» AVAILABLE DATA:

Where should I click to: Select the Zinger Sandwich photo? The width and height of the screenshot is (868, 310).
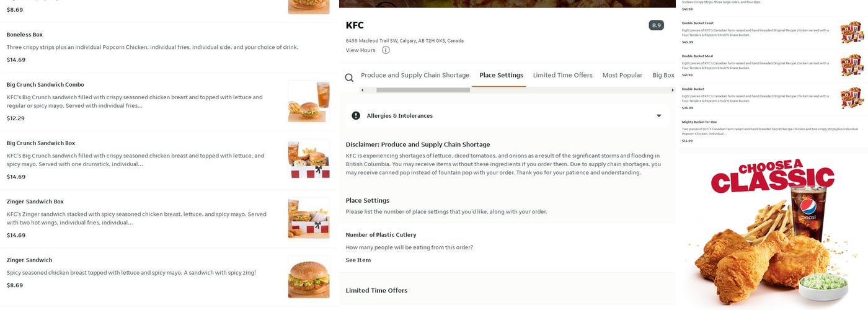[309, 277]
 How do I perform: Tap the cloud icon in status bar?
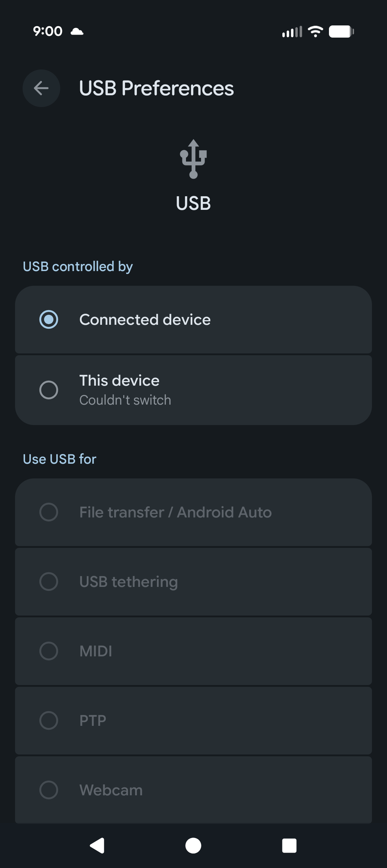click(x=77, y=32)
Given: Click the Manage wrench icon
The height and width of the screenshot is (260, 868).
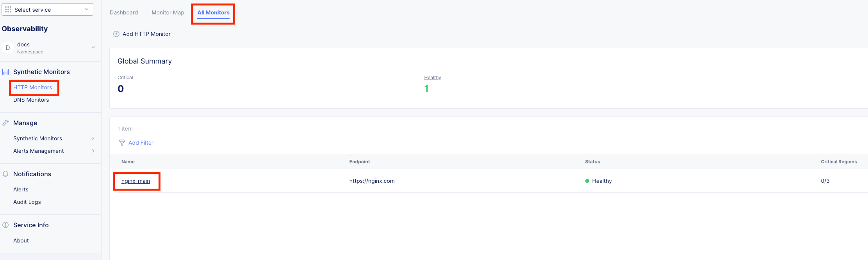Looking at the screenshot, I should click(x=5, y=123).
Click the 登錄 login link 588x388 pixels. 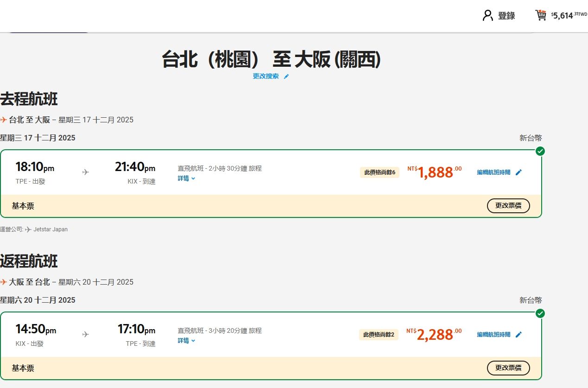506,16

---

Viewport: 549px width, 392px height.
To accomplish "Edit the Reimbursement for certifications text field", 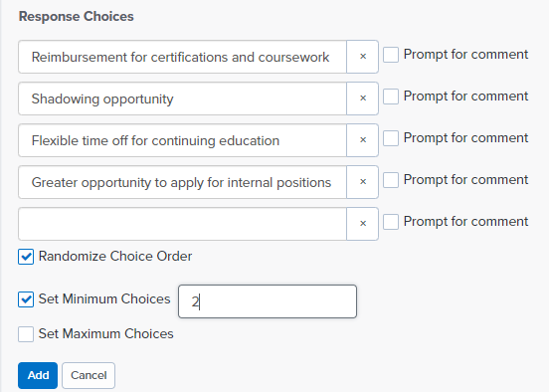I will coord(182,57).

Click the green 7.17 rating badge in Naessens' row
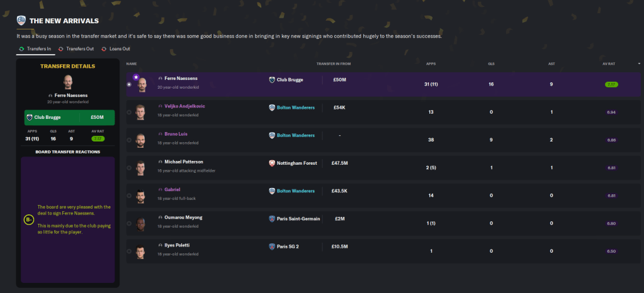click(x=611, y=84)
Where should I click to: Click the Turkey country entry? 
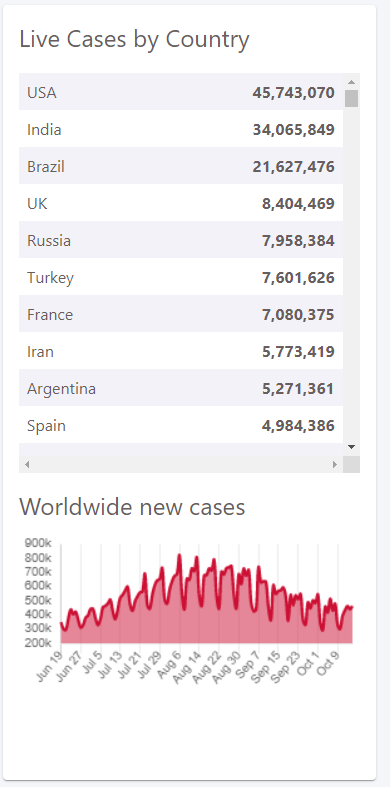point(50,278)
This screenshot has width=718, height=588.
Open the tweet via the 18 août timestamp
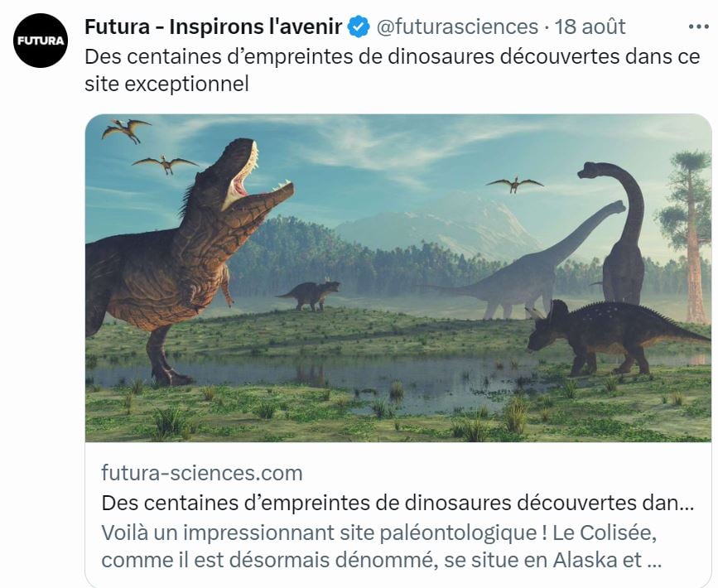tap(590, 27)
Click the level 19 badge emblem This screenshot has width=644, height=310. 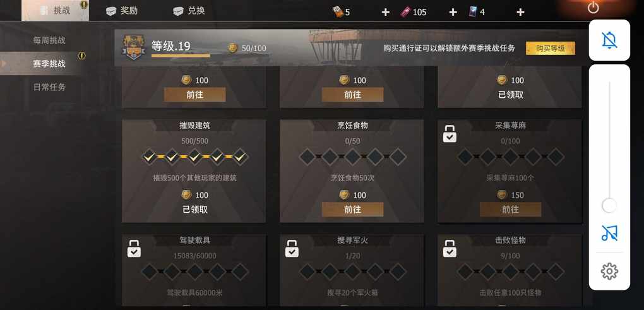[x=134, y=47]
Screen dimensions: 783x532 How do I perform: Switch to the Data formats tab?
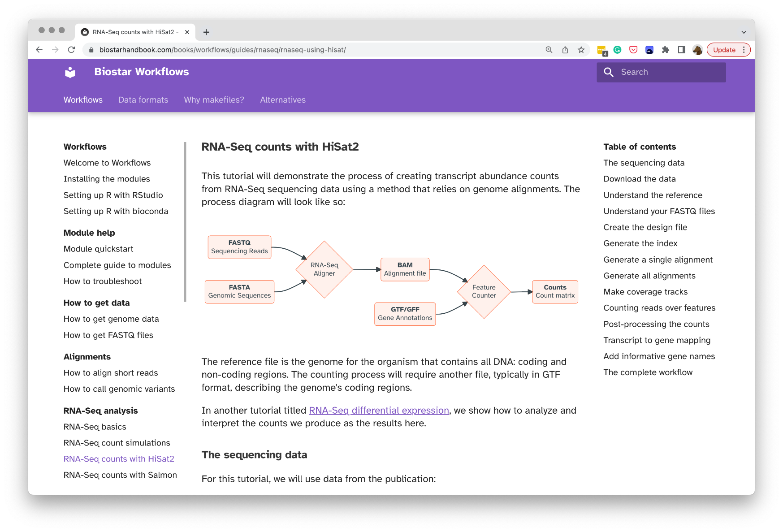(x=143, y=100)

* * *

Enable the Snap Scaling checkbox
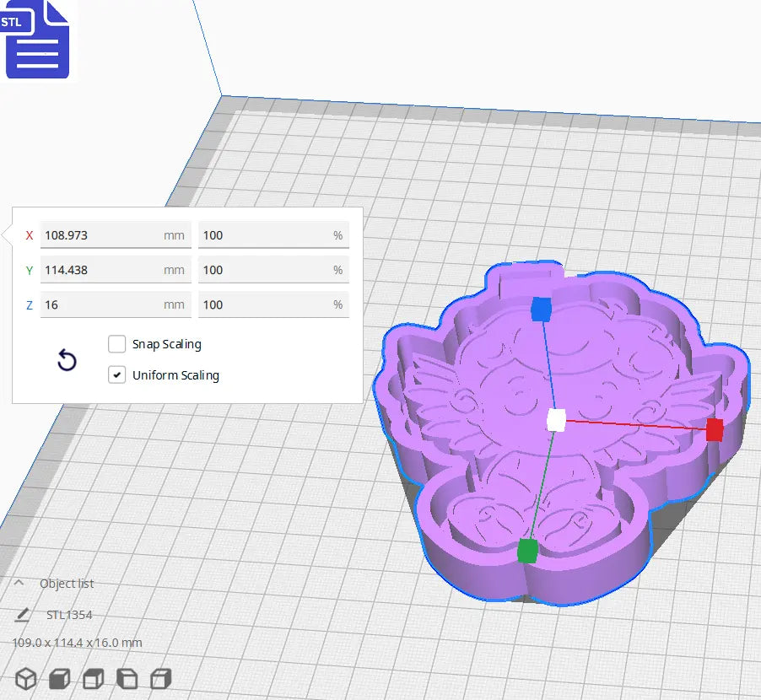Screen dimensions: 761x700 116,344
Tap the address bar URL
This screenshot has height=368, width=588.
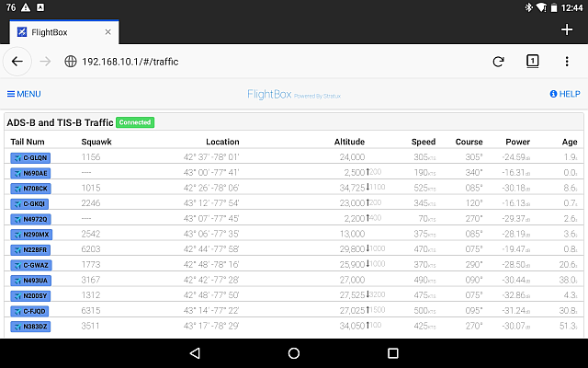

» PROBLEM TO SOLVE: Reproduce, exactly and only, the lines of the records above starting at the line with "Where should I click to: Select" and ending at the line with "Given: Click the Manage wrench icon", both included. Leave every picture out.

» RESULT BELOW:
Where should I click to: Select the Zinger Sandwich photo? The width and height of the screenshot is (868, 310).
[309, 277]
 How do I perform: Tap the cloud icon in status bar?
click(x=77, y=32)
Given: Click the Manage wrench icon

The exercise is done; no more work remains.